The reports emerged after Pegatron Vice Chairman Jason Cheng met with Pelosi on Wednesday at a luncheon hosted by Taiwan President Tsai Ing-wen. TSMC founder Morris Chang and chairman Mark Liu were also among the guests.

Pelosi’s visit to Taiwan has angered the Chinese government, which sees the island as a breakaway province that will eventually become part of the country, despite many Taiwanese considering their self-governing island a separate nation.

In response to the visit, China is currently conducting live-fire military exercises in and around the Taiwan Strait, with some aircraft and naval vessels reported to have crossed the median line, an unofficial but once largely observed border separating Taiwan and China.
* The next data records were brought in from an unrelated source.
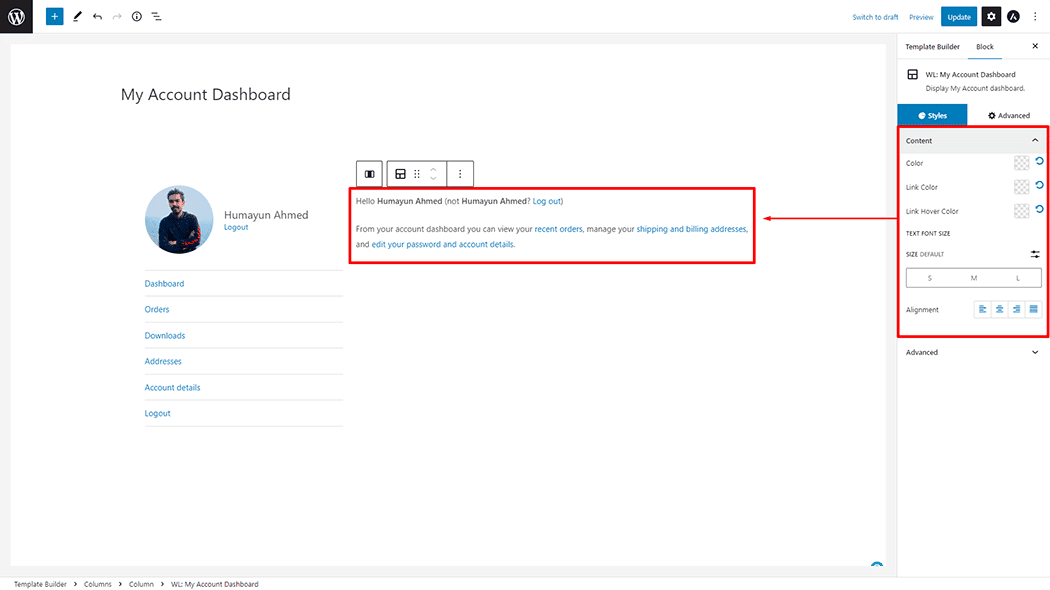The image size is (1050, 590).
Task: Open the List View icon
Action: pos(157,17)

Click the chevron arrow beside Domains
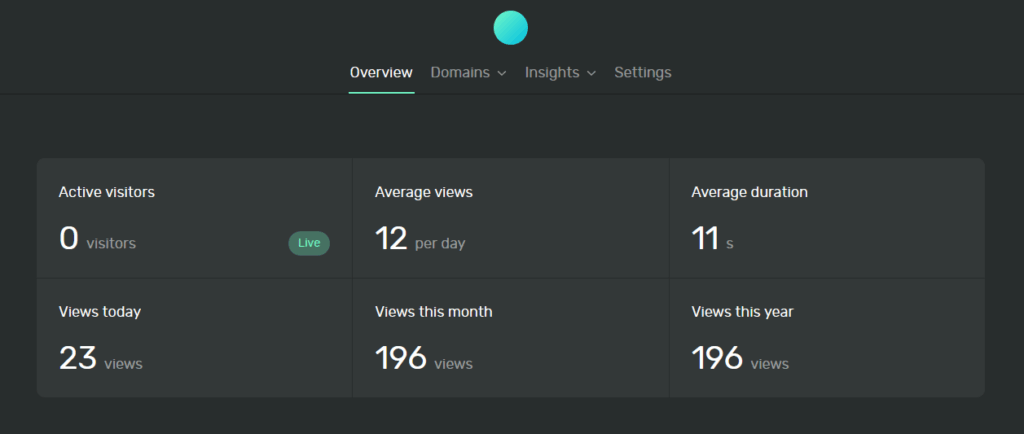pyautogui.click(x=502, y=73)
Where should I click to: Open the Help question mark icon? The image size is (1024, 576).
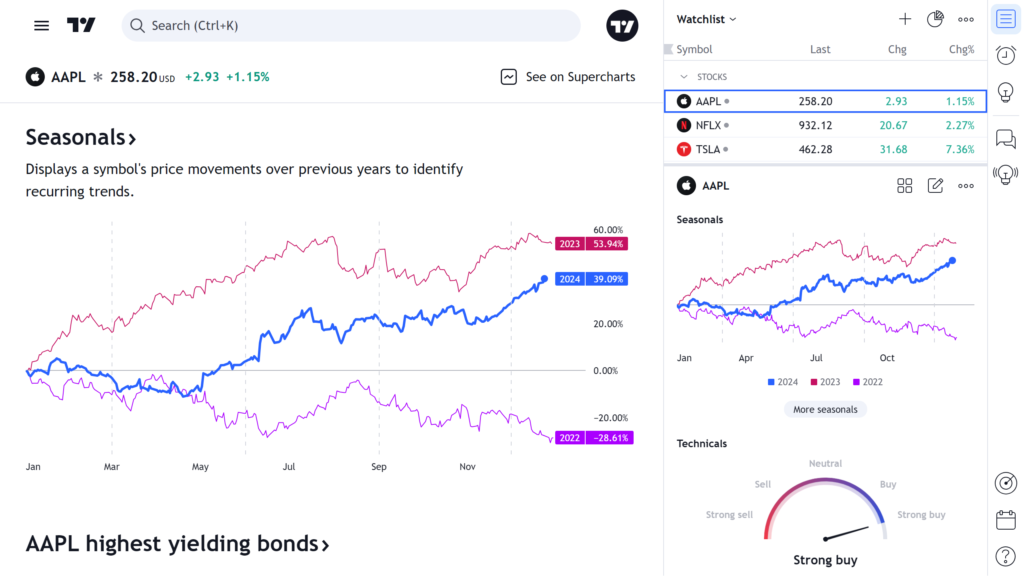coord(1006,556)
Chinese media reported on Friday that its missiles flew over Taiwan during their latest drills.

Pegatron is the second-largest Taiwanese contract electronics manufacturer and ‌iPhone‌ assembler behind Foxconn, while TSMC is the sole supplier of Apple’s custom silicon chips and the world’s most valuable semiconductor company. All three companies operate factories in China.

Apple has sought to diversify its supply chain outside of China to reduce its reliance on the country and mitigate the impact of geopolitical unrest, with Vietnam and, more recently, India becoming important locations for supply chain expansion and investment.

Update: Nikkei reports that Apple on Friday asked suppliers to ensure that shipments from Taiwan to China strictly adhere to Chinese customs rules, which state that Taiwanese-made parts and components must be labeled as made in either “Taiwan, China” or “Chinese Taipei,” language indicating that the island is part of China.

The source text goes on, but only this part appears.